-- Consigne 1 --
D'après le texte sur Agésilas, combien de cavaliers Cotys amène-t-il au camp d'Agésilas ?
-- Consigne 2 --
Recopiez à l'identique tout le passage du texte sur Agésilas, depuis « La bibliothèque libre. » jusqu'à « courage, sa sagesse. ».
-- Consigne 3 --
Réécrivez sous forme de liste le paragraphe du texte sur Agésilas qui commence par « Jusqu'ici nous avons raconté », en conservant ses faits principaux.

Agésilas (Trad. Talbot)/03

La bibliothèque libre.
Traduction par Eugène Talbot.
Œuvres complètes de XénophonHachetteTome 2 (p. 446-447).



CHAPITRE III.


Vertus d’Agésilas ; sa piété, sa justice, sa continence, son courage, sa sagesse.


Jusqu’ici nous avons raconté les actions qu’Agésilas a faites devant de nombreux témoins : de tels actes n’ont pas besoin de preuves ; il suffit de les raconter, et aussitôt on les croit. Maintenant j’essayerai de montrer les vertus essentielles de son âme, mobile de toutes ses actions, source de son amour pour le bien et de sa haine pour le mal. Agésilas avait un si grand respect de la Divinité que les ennemis regardaient ses serments et ses armistices comme plus sûrs que leur amitié mutuelle[1]Ceux qui craignaient d’entrer en pourparlers s’en remettaient à Agésilas. Si l’on en doutait, je pourrais citer les personnages les plus distingués qui se sont confiés à lui. Le Perse Spithridate, sachant que Pharnabaze faisait tout pour épouser la fille du roi, et qu’il voulait prendre la sienne pour maîtresse, indigné de cet outrage, se mit entièrement à la discrétion d’Agésilas, lui, sa femme, ses enfants[2] et toute sa fortune. Cotys, souverain de Paphlagonie, avait refusé de traiter avec le roi qui lui tendait la main : il craignait, une fois pris, d’être obligé de payer une forte somme, sous peine de la mort. Mais plein de confiance dans Agésilas, il se rend à son camp, devient son allié, et lui amène mille cavaliers et deux mille peltophores. Pharnabaze eut aussi une entrevue avec lui, et lui avoua que, s’il n’était nommé général de toute l’armée, il abandonnerait le roi. « Seulement, si je deviens général, ajoute-t-il, je te ferai la guerre, Agésilas, avec autant de vigueur que je pourrai. » Et en disant cela, il était sûr de n’avoir rien à craindre de contraire aux traités. Tant c’est une chose belle pour tous, et notamment pour un général, d’être reconnu comme religieux et probe. Telle était la piété d’Agésilas.



  1. C. Heiland signale ici une lacune d’environ une ligne dans le manuscrit de Wolfenbuttel, le plus autorisé de tous. Schneider a proposé d’y suppléer par un commencement de phrase, dont voici le sens : « Ceux qui, après avoir essayé d’un accommodement, craignaient, etc. »
  2. Son fils Mégabate et sa fille, mariée ensuite à Cotys.

-- Entrées fournies --
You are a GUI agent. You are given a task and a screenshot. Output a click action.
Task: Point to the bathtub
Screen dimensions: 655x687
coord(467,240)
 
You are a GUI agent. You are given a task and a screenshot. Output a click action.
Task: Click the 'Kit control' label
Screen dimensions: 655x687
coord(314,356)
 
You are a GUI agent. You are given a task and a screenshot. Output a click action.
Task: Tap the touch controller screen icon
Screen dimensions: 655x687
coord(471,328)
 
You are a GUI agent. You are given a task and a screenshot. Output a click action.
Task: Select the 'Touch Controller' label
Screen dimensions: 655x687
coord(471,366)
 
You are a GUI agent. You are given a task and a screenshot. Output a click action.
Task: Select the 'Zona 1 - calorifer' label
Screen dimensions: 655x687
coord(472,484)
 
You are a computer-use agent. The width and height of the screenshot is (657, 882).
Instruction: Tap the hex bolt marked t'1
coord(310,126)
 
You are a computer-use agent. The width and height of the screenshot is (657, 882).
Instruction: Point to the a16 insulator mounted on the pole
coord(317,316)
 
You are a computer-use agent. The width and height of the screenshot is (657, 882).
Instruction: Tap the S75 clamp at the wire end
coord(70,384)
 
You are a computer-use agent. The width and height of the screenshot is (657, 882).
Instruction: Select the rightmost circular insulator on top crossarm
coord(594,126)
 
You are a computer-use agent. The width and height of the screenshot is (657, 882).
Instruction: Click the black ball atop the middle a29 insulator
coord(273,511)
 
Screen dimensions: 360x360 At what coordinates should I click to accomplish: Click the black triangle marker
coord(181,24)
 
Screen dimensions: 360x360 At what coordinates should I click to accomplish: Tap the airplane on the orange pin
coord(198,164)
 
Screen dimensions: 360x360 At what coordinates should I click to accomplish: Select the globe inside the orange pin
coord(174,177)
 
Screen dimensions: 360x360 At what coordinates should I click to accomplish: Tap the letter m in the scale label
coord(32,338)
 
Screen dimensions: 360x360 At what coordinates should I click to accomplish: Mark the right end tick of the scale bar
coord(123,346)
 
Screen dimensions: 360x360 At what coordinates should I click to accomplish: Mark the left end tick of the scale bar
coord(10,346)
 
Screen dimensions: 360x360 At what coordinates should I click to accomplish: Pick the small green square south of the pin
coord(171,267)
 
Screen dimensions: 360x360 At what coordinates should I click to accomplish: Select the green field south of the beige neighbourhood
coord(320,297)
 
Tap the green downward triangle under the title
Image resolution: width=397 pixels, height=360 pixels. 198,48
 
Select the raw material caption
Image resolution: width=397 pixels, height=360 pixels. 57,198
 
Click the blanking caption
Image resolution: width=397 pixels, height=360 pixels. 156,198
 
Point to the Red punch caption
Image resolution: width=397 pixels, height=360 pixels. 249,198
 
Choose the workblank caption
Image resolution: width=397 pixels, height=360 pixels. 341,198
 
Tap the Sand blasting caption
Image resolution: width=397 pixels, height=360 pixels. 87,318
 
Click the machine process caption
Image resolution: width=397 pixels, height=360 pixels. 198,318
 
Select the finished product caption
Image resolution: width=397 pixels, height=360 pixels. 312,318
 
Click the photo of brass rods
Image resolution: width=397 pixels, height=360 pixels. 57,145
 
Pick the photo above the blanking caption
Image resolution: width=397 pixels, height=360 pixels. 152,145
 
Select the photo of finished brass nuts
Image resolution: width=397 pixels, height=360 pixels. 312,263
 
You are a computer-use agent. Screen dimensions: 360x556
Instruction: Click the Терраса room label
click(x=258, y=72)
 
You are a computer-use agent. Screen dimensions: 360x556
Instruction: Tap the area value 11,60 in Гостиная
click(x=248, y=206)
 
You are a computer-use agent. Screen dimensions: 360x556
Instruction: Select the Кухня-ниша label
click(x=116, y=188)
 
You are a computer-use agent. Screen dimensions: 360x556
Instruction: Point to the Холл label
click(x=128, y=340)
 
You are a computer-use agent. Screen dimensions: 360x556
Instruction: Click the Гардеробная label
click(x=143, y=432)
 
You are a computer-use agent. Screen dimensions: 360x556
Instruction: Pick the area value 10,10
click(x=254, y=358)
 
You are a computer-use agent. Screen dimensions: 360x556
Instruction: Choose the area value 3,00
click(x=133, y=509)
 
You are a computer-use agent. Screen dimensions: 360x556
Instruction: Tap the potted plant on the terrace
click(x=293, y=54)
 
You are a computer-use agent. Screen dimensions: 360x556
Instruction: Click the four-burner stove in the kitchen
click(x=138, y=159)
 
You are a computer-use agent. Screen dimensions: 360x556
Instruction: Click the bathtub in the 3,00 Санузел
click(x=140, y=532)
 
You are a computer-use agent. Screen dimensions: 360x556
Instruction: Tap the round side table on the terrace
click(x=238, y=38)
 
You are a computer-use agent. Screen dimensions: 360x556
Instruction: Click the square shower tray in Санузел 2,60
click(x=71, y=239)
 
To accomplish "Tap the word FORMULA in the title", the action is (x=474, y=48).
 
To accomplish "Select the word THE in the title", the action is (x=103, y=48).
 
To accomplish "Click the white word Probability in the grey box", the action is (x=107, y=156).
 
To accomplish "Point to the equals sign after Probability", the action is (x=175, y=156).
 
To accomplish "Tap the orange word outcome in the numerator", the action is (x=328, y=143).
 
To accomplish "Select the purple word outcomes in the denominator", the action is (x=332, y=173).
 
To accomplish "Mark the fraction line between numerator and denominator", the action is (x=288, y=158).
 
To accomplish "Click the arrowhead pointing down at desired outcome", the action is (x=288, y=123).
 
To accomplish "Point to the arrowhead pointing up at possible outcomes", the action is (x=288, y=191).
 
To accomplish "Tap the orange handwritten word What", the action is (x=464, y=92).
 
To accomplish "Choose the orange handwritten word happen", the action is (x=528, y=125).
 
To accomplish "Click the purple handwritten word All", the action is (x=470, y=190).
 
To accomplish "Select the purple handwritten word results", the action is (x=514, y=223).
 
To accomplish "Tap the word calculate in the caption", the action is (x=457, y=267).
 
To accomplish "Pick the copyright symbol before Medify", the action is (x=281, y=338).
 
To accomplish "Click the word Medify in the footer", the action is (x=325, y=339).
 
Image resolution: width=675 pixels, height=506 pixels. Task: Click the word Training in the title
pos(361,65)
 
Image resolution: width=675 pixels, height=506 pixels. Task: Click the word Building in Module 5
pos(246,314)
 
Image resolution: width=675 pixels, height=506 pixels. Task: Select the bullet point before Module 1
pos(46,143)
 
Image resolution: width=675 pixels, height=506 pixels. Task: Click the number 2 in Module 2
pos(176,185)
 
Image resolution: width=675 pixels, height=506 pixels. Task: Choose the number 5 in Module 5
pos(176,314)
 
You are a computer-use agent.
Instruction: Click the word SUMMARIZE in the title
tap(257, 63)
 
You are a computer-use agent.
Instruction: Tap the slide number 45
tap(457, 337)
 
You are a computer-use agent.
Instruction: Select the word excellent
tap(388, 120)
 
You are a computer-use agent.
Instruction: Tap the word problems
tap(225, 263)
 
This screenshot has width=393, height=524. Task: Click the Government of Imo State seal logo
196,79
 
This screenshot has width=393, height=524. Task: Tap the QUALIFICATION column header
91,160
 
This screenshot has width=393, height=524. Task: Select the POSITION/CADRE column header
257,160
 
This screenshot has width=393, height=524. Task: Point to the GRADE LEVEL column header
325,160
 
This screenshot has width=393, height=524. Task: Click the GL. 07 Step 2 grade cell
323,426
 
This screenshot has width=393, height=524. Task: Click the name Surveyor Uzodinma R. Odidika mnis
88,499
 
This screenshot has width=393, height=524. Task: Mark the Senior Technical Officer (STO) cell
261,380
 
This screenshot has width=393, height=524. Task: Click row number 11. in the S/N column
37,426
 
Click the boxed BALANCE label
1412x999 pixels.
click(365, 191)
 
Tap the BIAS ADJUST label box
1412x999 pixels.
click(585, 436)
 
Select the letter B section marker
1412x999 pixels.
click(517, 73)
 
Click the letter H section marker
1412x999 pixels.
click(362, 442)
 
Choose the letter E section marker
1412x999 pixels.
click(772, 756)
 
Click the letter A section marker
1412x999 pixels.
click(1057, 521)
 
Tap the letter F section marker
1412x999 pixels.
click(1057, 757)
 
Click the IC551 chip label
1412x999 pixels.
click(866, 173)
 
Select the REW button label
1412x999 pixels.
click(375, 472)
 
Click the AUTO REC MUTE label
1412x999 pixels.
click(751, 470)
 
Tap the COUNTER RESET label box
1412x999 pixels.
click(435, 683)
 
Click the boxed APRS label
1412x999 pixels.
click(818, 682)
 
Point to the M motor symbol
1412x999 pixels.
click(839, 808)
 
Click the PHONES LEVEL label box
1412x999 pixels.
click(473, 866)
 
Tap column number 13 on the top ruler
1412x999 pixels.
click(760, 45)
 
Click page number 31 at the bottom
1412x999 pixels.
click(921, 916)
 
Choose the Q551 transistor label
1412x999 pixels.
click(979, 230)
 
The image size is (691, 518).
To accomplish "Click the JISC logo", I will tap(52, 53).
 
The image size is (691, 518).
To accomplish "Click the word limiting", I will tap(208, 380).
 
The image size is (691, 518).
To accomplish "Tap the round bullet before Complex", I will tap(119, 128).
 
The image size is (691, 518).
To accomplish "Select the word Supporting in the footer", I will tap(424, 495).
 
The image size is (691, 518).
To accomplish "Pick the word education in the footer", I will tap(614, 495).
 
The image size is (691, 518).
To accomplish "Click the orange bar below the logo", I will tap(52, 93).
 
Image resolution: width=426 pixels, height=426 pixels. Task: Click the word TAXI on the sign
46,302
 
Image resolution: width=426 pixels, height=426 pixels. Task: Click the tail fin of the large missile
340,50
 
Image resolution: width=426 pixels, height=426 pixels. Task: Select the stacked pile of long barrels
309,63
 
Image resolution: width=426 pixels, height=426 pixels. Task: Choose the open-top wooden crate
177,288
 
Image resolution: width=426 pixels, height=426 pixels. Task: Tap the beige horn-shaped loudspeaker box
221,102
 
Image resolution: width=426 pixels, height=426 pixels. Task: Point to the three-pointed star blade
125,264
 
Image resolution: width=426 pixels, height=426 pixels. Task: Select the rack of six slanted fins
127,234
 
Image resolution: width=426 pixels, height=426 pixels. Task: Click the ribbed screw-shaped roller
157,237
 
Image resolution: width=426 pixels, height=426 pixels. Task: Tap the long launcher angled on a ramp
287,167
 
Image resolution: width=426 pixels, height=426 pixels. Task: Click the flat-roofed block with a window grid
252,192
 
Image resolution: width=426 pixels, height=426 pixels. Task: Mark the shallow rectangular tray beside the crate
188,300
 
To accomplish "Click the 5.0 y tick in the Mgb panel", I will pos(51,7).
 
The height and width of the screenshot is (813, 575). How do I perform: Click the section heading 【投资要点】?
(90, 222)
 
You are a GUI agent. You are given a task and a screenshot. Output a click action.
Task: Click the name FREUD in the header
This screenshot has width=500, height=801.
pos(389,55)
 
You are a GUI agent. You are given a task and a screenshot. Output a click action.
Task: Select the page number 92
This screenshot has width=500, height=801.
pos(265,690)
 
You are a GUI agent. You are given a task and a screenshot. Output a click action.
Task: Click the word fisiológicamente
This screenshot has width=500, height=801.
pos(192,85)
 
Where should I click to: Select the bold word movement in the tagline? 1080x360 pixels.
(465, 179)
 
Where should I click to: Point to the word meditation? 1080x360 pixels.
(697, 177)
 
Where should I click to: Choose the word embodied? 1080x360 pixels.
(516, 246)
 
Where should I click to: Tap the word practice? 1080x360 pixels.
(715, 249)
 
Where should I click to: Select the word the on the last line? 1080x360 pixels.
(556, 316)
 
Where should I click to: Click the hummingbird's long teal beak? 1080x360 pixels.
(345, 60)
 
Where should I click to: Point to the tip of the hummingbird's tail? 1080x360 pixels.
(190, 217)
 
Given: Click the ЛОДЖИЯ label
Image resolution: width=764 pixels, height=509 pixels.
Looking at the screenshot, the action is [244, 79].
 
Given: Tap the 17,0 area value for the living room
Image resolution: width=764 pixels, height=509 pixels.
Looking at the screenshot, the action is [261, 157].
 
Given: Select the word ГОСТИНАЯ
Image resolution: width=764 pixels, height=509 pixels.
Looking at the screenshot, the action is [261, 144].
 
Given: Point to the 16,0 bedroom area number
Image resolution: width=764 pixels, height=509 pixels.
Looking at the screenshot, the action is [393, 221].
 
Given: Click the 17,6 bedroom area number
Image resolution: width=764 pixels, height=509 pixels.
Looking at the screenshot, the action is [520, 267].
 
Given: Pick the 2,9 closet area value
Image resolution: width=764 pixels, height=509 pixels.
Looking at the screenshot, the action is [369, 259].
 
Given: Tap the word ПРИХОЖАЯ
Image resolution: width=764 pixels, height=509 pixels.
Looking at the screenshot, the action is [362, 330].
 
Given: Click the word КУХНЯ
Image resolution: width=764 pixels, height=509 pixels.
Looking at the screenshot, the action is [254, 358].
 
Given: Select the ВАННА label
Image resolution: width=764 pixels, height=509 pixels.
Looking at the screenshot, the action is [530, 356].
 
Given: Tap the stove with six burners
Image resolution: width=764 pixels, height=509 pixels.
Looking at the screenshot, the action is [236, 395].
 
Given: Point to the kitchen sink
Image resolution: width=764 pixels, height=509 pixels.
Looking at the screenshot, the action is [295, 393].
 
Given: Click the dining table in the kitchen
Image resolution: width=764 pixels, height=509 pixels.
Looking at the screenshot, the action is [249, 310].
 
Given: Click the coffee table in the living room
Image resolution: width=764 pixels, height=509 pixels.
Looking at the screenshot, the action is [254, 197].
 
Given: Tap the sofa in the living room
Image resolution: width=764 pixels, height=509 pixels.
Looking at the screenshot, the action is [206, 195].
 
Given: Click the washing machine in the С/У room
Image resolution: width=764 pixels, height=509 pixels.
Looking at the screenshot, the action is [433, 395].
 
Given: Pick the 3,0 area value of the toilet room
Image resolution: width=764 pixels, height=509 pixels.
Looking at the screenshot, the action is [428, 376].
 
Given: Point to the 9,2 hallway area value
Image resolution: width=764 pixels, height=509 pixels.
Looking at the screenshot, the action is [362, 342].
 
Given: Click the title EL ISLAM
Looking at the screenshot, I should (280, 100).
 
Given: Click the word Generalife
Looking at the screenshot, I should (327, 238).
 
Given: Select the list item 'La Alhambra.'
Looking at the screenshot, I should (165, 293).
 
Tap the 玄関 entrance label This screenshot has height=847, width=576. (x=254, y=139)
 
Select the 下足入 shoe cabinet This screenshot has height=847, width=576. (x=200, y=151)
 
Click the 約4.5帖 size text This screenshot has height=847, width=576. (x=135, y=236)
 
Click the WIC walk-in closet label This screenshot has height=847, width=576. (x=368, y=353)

-- Votre réponse 1 --
Mille cavaliers.

-- Votre réponse 2 --
La bibliothèque libre.
Traduction par Eugène Talbot.
Œuvres complètes de XénophonHachetteTome 2 (p. 446-447).



CHAPITRE III.


Vertus d’Agésilas ; sa piété, sa justice, sa continence, son courage, sa sagesse.

-- Votre réponse 3 --
- Les actions d'Agésilas accomplies devant de nombreux témoins n'ont pas besoin de preuves. Le texte passe ensuite aux vertus de son âme, source de toutes ses actions.
- Agésilas respectait tant la Divinité que ses ennemis tenaient ses serments et ses armistices pour plus sûrs que leur amitié mutuelle.
- Le Perse Spithridate s'indigne que Pharnabaze veuille prendre sa fille pour maîtresse. Il se remet alors entièrement à Agésilas, avec sa femme, ses enfants et toute sa fortune.
- Cotys, souverain de Paphlagonie, refusait de traiter avec le roi, car il craignait de devoir payer une forte somme sous peine de mort. Confiant en Agésilas, il devient son allié et lui amène mille cavaliers et deux mille peltophores.
- Pharnabaze déclare qu'il abandonnera le roi s'il n'est pas nommé général de toute l'armée. Il ajoute que, s'il le devient, il combattra Agésilas avec toute sa vigueur, sûr de n'avoir rien à craindre de contraire aux traités.
- Être reconnu comme religieux et probe est une belle chose, surtout pour un général. Telle était la piété d'Agésilas.